### [Work task]
Reproduce only the stretch of entries below that begins at the first line and ends at the line holding "être ensemble (516, 2332)".

(Stored data entries)
+ + + + + + +

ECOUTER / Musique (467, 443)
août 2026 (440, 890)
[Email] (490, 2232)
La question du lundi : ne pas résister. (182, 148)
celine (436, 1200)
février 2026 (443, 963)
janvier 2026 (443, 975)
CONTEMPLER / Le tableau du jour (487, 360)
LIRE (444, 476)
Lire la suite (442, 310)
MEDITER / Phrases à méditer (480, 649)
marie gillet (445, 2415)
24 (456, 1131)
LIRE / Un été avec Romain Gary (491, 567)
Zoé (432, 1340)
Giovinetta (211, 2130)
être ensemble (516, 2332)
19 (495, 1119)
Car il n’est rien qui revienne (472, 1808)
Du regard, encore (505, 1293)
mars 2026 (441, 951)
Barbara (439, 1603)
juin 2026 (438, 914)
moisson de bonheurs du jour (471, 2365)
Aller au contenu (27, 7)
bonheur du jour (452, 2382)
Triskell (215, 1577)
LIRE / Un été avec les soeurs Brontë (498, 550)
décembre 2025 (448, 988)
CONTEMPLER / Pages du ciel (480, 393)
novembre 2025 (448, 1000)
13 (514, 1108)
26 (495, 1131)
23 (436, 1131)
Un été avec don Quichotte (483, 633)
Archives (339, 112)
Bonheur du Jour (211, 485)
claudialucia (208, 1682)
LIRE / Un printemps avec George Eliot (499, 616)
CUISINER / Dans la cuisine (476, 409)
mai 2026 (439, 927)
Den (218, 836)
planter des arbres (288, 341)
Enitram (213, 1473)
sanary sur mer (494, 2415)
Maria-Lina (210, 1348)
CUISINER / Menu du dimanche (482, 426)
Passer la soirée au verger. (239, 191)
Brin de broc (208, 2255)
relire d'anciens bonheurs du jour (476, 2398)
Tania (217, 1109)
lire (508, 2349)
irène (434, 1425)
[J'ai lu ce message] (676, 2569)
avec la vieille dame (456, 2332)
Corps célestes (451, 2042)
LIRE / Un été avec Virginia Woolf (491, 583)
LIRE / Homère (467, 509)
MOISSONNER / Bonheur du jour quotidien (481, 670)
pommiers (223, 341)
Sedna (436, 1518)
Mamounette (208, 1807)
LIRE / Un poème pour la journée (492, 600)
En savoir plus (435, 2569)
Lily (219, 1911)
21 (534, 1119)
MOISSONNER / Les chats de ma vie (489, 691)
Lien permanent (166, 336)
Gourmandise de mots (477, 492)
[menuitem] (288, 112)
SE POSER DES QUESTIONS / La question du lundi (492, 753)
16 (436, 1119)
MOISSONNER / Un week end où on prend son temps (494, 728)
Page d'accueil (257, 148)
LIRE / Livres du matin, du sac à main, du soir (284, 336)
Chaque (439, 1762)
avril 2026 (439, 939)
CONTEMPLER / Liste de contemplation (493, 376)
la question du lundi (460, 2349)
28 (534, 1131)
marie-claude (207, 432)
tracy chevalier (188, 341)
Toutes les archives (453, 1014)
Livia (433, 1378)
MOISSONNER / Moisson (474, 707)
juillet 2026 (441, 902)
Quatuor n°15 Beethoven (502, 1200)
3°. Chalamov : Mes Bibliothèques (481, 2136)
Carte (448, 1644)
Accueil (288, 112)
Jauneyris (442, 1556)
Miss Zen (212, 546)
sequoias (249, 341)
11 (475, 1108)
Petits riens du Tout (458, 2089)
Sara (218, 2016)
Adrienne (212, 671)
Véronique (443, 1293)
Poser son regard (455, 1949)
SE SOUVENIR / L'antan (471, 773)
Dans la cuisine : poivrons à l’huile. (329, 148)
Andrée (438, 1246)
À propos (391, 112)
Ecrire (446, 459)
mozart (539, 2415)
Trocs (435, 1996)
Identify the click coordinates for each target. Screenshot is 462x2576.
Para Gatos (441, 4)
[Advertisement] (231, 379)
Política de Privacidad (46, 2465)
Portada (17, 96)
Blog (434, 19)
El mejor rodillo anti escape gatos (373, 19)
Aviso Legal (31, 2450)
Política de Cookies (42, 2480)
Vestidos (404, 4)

+ + + + + + +

### [Answer space]
ECOUTER / Musique (467, 443)
août 2026 (440, 890)
[Email] (490, 2232)
La question du lundi : ne pas résister. (182, 148)
celine (436, 1200)
février 2026 (443, 963)
janvier 2026 (443, 975)
CONTEMPLER / Le tableau du jour (487, 360)
LIRE (444, 476)
Lire la suite (442, 310)
MEDITER / Phrases à méditer (480, 649)
marie gillet (445, 2415)
24 (456, 1131)
LIRE / Un été avec Romain Gary (491, 567)
Zoé (432, 1340)
Giovinetta (211, 2130)
être ensemble (516, 2332)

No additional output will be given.